— Teks sumber —
Menuju konten utama

Mantan Ketua PPATK Nilai Ada Modus Pencucian Uang di Kasus Setnov

Yunus menerangkan, ada 6 kriteria yang menyebabkan transaksi dinilai mencurigakan.

Mantan Ketua PPATK Nilai Ada Modus Pencucian Uang di Kasus Setnov
Terdakwa kasus korupsi KTP Elektronik Setya Novanto mengikuti sidang lanjutan di Pengadilan Tipikor, Senin (12/3/2018). ANTARA FOTO/Akbar Nugroho Gumay

tirto.id - Mantan Ketua Pusat Pelaporan dan Analisis Transaksi Keuangan (PPATK) Yunus Husein dhadirkan sebagai saksi dalam sidang kasus korupsi e-KTP dengan terdakwa Setya Novanto, Senin (12/3/2018).

Saat bersaksi, ia melihat adanya indikasi tindak pidana pencucian uang (TPPU) dalam transaksi keuangan yang dilakukan keponakan Setya Novanto, Irvanto Hendra Pambudi Cahyo.

Dalam persidangan, jaksa KPK menanyakan kepada Yunus mengenai pemberian uang yang dilakukan PT Biomorf Mauritius lewat money changer kepada Irvanto dan Setya Novanto.

"Kita duga direncanakan transaksi ini, bukan sederhana terjadi begitu saja. Direncanakan baik pada waktu menerima transaksi atau sumber dana itu atau menyembunyikan asal usul sumber dana itu sendiri," kata Yunus saat bersaksi di Pengadilan Negeri Jakarta Pusat, Jakarta, Senin (12/3).

Dalam persidangan, diketahui bahwa pemberian uang korupsi kepada Setya Novanto dilakukan lewat sejumlah money changer. Pemberian uang dilakukan lewat perantara Irvanto, mantan Direktur PT Murakabi Sejahtera.

Irvanto meminta tolong kepada Riswan alias Iwan Barala, marketing manager PT Inti Valuta untuk menukarkan uang di luar negeri melalui sejumlah money changer. Uang tersebut berasal dari PT Biomorf Mauritius, perusahaan yang dipimpin oleh Johanes Marliem.

— Instruksi tertulis —
Lanjutkan berita tentang kesaksian Yunus Husein dalam sidang Setya Novanto, dimulai setelah kalimat terakhirnya.

— Informasi yang ditampilkan —
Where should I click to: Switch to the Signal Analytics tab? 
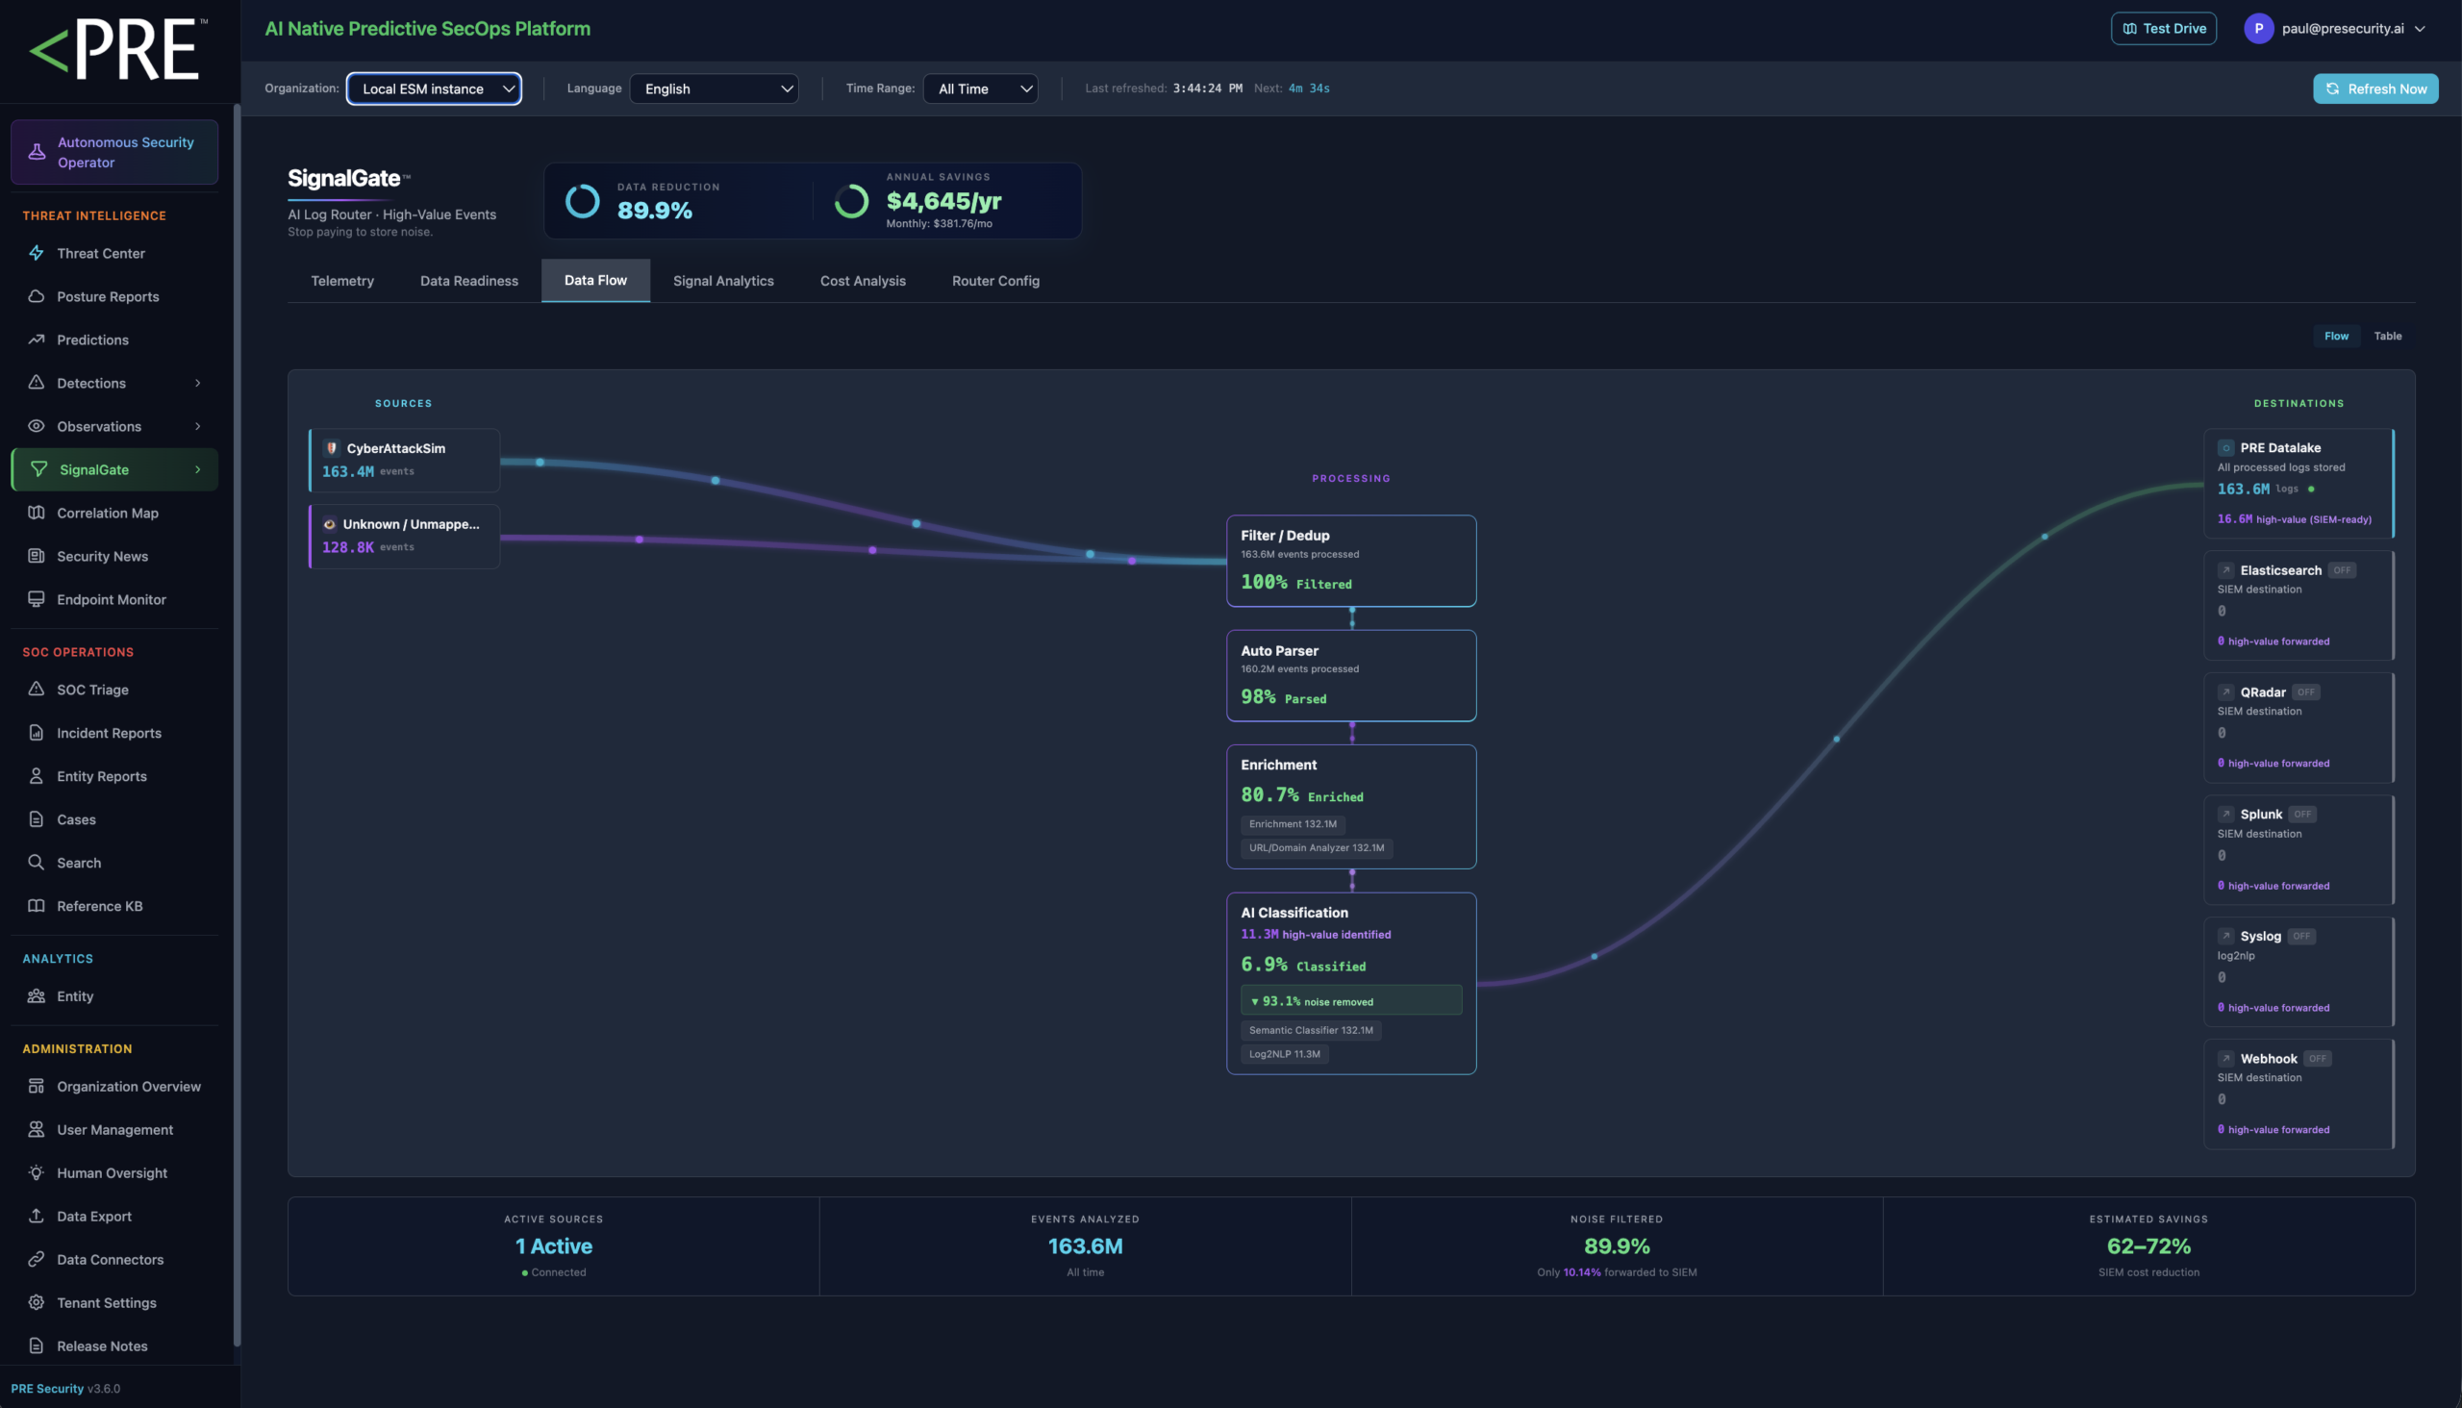click(723, 281)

— Jawaban latihan —
Yunus menerangkan, ada 6 kriteria yang menyebabkan transaksi dinilai mencurigakan. Pertama, apabila penerima mendapat uang secara tidak wajar.

Kedua, ada transaksi yang dilakukan untuk menghindari pelaporan. Dalam undang-undang, disebutkan penerimaan fisik di atas Rp500 juta harus melapor ke PPATK.

Ketiga, sebuah transaksi mencurigakan apabila ada hasil tindak pidana. Keempat adalah saat PPATK meminta langsung pemeriksaan transaksi. Kelima adalah bila orang yang melakukan transaksi tidak memberikan informasi lengkap. Terakhir transaksi dianggap mencurigakan apabila menggunakan keterangan bohong atau menggunakan dokumen palsu.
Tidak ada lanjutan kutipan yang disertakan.